# Texto de la página
------------------------

Mientras Pep mamaba en la casa de los Guardiola, el navegante John Ridgway regresó a Londres desde Brasil afirmando que había sido el primero en recorrer el Amazonas desde el nacimiento hasta la desembocadura (no se lo creyó nadie, por cierto). También en Londres, y con mucha solemnidad, se anunciaban cambios en las pistas de tenis: «Wimbledon empleará un tanteo de desempate», decía el Times.
Esa noche, sir Graham Rowlandson y su señora ofrecieron una cena en el número 18 de Grosvenor Square, Londres, en honor del alto comisionado de las Islas Mauricio. Entre los presentes estaban el embajador de Nepal y señora, el alcalde de West-minster y la alcaldesa consorte, el marqués y la marquesa de Bristol, el vizconde y la vizcondesa Massereene y sir William Armstrong acompañado por su esposa. Casi nada.
En los periódicos se podía leer: «Iniciativa para librarse de una computadora». El Consejo del Distrito de Horley quería quitarse de encima un ordenador de 20.000 libras instalado durante 18 meses en sus oficinas de Surrey con el fin de gestionar las nóminas, los alquileres, los impuestos, etcétera. Sencillamente se estropeaba con demasiada frecuencia. Sobre las deficiencias de la impresora no hay información.

------------------------

Elementos guardados del conjunto de datos
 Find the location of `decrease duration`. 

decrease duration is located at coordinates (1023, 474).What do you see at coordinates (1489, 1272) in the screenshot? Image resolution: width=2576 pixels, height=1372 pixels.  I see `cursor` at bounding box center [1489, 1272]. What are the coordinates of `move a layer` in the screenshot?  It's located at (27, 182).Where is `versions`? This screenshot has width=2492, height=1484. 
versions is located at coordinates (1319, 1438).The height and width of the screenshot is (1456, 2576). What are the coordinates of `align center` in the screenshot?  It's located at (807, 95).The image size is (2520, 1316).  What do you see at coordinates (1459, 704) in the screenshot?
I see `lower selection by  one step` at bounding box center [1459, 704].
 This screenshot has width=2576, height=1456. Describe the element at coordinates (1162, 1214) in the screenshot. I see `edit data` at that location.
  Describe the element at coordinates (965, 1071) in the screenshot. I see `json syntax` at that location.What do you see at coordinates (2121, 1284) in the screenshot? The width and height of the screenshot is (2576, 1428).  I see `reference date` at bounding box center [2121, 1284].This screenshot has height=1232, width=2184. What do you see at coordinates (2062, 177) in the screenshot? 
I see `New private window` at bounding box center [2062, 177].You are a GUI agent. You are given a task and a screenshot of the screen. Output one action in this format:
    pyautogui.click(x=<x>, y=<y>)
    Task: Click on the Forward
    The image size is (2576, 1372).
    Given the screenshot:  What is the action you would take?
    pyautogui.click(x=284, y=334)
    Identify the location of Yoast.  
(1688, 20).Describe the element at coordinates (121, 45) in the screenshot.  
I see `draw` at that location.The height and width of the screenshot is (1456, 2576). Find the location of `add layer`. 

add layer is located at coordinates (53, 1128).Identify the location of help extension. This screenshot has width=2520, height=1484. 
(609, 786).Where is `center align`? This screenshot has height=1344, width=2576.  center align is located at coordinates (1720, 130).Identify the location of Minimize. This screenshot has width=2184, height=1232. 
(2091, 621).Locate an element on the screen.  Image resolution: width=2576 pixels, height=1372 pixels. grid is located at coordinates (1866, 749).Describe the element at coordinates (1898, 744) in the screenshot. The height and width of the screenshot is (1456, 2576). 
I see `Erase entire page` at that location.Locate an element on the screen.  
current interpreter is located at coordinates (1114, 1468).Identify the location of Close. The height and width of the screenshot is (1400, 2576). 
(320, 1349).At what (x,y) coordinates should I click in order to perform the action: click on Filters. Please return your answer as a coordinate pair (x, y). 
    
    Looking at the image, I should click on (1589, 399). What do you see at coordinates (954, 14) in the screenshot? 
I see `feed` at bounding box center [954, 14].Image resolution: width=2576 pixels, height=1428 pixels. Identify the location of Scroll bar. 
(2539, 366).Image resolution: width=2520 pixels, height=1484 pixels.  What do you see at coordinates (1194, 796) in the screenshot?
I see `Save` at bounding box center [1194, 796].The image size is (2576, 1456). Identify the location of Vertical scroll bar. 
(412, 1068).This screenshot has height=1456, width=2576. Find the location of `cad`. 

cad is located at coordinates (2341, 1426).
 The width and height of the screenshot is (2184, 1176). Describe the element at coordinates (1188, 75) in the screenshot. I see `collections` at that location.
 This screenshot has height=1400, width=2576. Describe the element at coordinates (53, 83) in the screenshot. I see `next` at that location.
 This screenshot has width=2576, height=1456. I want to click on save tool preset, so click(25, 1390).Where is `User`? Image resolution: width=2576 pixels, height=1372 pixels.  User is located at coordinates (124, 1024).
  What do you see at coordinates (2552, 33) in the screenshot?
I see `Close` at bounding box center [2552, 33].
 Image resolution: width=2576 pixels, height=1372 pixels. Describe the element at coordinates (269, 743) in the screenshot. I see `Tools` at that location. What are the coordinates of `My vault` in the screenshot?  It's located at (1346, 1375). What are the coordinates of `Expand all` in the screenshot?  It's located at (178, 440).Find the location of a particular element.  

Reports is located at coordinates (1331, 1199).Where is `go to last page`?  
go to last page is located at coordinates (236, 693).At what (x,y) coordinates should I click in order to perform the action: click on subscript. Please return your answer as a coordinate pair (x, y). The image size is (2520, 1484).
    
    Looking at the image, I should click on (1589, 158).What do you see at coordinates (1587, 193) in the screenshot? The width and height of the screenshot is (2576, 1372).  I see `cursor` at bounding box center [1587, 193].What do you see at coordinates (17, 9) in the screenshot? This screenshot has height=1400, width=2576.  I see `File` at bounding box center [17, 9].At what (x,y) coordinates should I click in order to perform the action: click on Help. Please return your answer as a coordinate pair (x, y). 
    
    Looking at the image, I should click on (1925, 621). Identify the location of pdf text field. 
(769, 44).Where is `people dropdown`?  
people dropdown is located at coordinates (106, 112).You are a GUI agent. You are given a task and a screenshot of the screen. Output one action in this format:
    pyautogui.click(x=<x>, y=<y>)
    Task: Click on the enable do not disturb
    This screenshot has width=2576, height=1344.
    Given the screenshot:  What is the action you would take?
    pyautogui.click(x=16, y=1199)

------------------------

# Qué harás
[a] Extrae literalmente del texto de la página el tramo que arranca en las palabras "Esa noche, sir" y concluye tras "esposa. Casi nada.".
[b] Indica si cada afirmación concuerda con el texto de la página, con un sí o un no y la cita exacta que lo decide: (i) el Consejo del Distrito de Horley quería deshacerse de un ordenador de 20.000 libras; (ii) todos creyeron a John Ridgway; (iii) la cena se ofreció en honor del embajador de Nepal.
[c] Enumera todos los asistentes que el texto de la página menciona entre los presentes en la cena de Grosvenor Square.
El material no guarda relación alguna con el texto de la página.

# Respuestas por punto
[a]
Esa noche, sir Graham Rowlandson y su señora ofrecieron una cena en el número 18 de Grosvenor Square, Londres, en honor del alto comisionado de las Islas Mauricio. Entre los presentes estaban el embajador de Nepal y señora, el alcalde de West-minster y la alcaldesa consorte, el marqués y la marquesa de Bristol, el vizconde y la vizcondesa Massereene y sir William Armstrong acompañado por su esposa. Casi nada.

[b]
(i) Sí: «quería quitarse de encima un ordenador de 20.000 libras».
(ii) No: «no se lo creyó nadie».
(iii) No: «en honor del alto comisionado de las Islas Mauricio».

[c]
- El embajador de Nepal y señora
- El alcalde de West-minster y la alcaldesa consorte
- El marqués y la marquesa de Bristol
- El vizconde y la vizcondesa Massereene
- Sir William Armstrong acompañado por su esposa